Spit and Sputter

The New York Times ran this op-ed piece last week, and it caught my eye, because I think that the study it discusses is indicative of something far deeper than just a deficit in Western education. I think it points to an issue with U.S. culture at large.

America has always been far too violent a culture for my taste. I personally think that the cowboy stereotype of the “Wild West” genre of movies is generally and accurately descriptive of our culture,  as we seem to prefer to solve our problems as gunslingers instead of having some form of reasoned conversation. To use the phrase the New York Times used, “civility” is something I find to be sorely lacking here.

Violence in U.S. culture is generally accepted as a way of life, if even in a bit of a duplicitous way. Gang violence in urban streets, for example, is condemned by the same people that support warfare as a primary option in foreign policy. After all, we’re a country founded in revolution, and combat has taken on a certain place of cultural honor as a result. That was the first splash in the pool, but the concentric circles that result from that splash are more concerning. Police officers in the U.S. often carry fully automatic rifles in their cruisers. This is compared to the fact that police officers in most cities in the U.K., for example, have no need to carry even a sidearm. That’s partly an issue of a right to bear arms, but more an issue of civility taken seriously as a cultural foundation. In the study referenced above, notice that many students in public schools answered that it was okay to hit someone. When succumbing to the initial impulse to do violence as a way to solve a disagreement, we refuse to rise above the knee-jerk reaction of our most base impulses. The resulting state of affairs is not limited to the realm of physical violence, either.

The reason is because this mindset justifies a refusal to listen to others’ views. This, I think, is the launching point for the troubling phenomenon of fundamentalism, both in religious and political spheres…a “my way or the highway” attitude that results in such a forcibly dogmatic argument for one’s beliefs that there is no recognition of the others’ right to believe otherwise, or, worse, a refusal to accept that person or group as even legitimate in their existence because their viewpoint parts company with yours.

I’m not attempting to make a political statement in this post. I’m not asserting that one culture is superior to another culture. I just want to say that there’s a lack of civility and willingness to discuss options and ideas that is taking a frightening hold in American culture, and the result is a violence done to ideas and to civilization, as well as a violence done to everyone’s personal safety.

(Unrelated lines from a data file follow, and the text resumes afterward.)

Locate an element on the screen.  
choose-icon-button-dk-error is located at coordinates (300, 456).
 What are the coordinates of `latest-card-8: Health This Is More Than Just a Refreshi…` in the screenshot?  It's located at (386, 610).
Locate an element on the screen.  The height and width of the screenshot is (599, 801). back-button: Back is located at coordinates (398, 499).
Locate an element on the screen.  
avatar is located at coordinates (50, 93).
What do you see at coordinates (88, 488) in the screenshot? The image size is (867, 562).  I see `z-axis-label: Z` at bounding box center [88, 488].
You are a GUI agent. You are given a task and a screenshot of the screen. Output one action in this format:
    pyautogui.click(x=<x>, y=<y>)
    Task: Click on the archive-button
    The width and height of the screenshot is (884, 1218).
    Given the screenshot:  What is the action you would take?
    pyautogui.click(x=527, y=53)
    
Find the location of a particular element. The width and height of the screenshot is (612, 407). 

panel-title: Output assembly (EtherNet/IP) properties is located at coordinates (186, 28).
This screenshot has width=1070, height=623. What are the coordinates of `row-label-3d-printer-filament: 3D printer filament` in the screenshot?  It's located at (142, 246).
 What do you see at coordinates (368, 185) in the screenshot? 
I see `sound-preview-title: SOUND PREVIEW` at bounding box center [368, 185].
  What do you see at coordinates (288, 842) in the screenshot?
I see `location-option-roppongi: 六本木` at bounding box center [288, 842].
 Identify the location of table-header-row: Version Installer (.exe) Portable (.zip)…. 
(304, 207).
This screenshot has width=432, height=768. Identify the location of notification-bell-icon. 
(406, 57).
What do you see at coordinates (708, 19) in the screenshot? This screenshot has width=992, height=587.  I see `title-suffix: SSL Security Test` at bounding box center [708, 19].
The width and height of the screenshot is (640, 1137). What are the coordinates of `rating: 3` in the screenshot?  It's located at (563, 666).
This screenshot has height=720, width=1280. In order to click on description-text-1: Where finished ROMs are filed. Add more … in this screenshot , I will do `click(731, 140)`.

I heard a statement from a professor at the beginning of my undergraduate studies that has stayed in my memory. She said (and she may have been quoting someone else, so feel free to correct me here) that, “A civilization advances or declines based upon its ability to talk about its problems.” If that statement is taken to be true, then my culture…that is, American culture…is declining at a rate so rapid that I’m left with serious concern for the next decade. Screaming so loudly that the no one can hear the other’s perspective is not a valid method of debate. In fact, it isn’t a debate, at all.

Photo Attribution: tiseb

2 Comments

  1. Do you find Canada removed from the fundamentalist mindset? I’m honestly curious, because I see it spreading through so much of the rest of the world.